─── PROVIDED PASSAGE

# Details unavailable - Element Not Found



## aintnosin (Jun 25, 2003)

Suddenly several items on my Now Playing list in Tivo Desktop list as "Details unavailable." WHen I click on them, I get an error message that says "Element Not Found"

Also, Tivo shows several of the shows on my Tivo as "Details unavailable"

Anybody run into this before?


----------



## aintnosin (Jun 25, 2003)

Could it be because I have 7.2 and am still using an old version of TivoDesktop?

I'll explore that possibility.


----------



## pdhenry (Feb 28, 2005)

I just started getting "Transfer Interrupted" messages, and then the Pick Recordings to Transfer window shows "Details unavailable" for the program that I had tried to transfer. "There was an error while attempting to retrieve data from the selected DVR"

This is happening on two different PCs, one with TiVo Desktop Version 2.0 and another with Version 2.2. I just put the latest version of Galleon onto one of the PCs; could this be the cause?


----------



## lhuff (Aug 26, 2004)

──────
─── INFORMATION PROVIDED

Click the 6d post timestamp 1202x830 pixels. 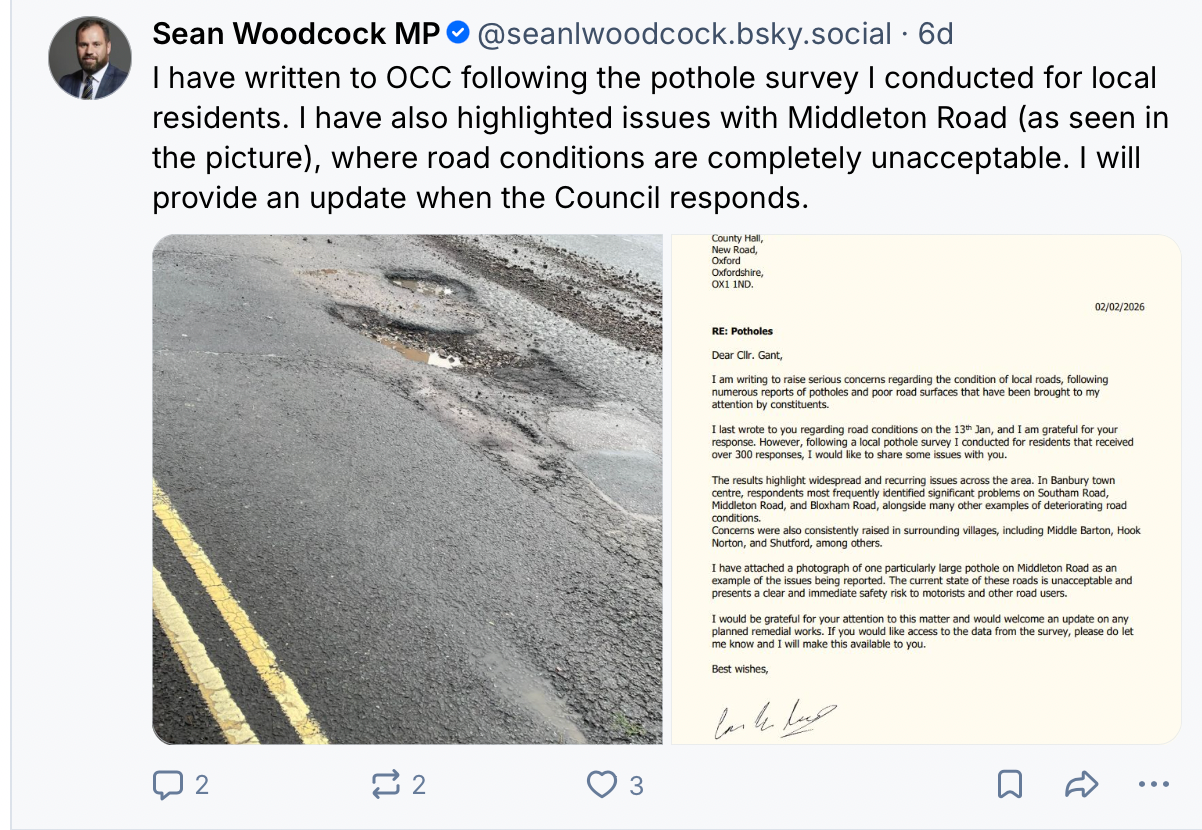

──────

TASK OBJECTIVE → In the TiVo Desktop thread, what error message does aintnosin get after clicking on the items listed as "Details unavailable"? The lines are separate material, unrelated to the TiVo Desktop thread.

ANSWER TO THE TASK → "Element Not Found"